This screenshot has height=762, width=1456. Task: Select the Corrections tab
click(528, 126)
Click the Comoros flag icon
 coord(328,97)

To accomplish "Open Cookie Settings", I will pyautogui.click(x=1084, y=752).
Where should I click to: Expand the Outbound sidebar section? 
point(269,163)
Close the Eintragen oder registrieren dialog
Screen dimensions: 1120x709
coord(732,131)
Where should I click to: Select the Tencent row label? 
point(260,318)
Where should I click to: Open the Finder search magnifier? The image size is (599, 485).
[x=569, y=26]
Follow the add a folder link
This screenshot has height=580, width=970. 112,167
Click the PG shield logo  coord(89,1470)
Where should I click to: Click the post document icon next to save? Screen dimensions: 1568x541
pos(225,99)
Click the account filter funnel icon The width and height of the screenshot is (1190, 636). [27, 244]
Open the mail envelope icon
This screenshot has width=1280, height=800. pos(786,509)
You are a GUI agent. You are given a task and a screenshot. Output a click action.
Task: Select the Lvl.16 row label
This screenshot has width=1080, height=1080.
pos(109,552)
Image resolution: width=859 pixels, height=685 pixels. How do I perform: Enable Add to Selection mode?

+ + +

◆ **BRIEF**:
Each record should be returned precisely as written.

◆ **YOUR RESPONSE**:
This screenshot has height=762, width=1456. Task: Select the Corrections tab
click(528, 126)
Click the Comoros flag icon
 coord(328,97)

To accomplish "Open Cookie Settings", I will pyautogui.click(x=1084, y=752).
Where should I click to: Expand the Outbound sidebar section? 
point(269,163)
Close the Eintragen oder registrieren dialog
Screen dimensions: 1120x709
coord(732,131)
Where should I click to: Select the Tencent row label? 
point(260,318)
Where should I click to: Open the Finder search magnifier? The image size is (599, 485).
[x=569, y=26]
Follow the add a folder link
This screenshot has height=580, width=970. 112,167
Click the PG shield logo  coord(89,1470)
Where should I click to: Click the post document icon next to save? Screen dimensions: 1568x541
pos(225,99)
Click the account filter funnel icon The width and height of the screenshot is (1190, 636). [27, 244]
Open the mail envelope icon
This screenshot has width=1280, height=800. pos(786,509)
You are a GUI agent. You are given a task and a screenshot. Output a click action.
Task: Select the Lvl.16 row label
This screenshot has width=1080, height=1080.
pos(109,552)
Image resolution: width=859 pixels, height=685 pixels. How do I perform: Enable Add to Selection mode?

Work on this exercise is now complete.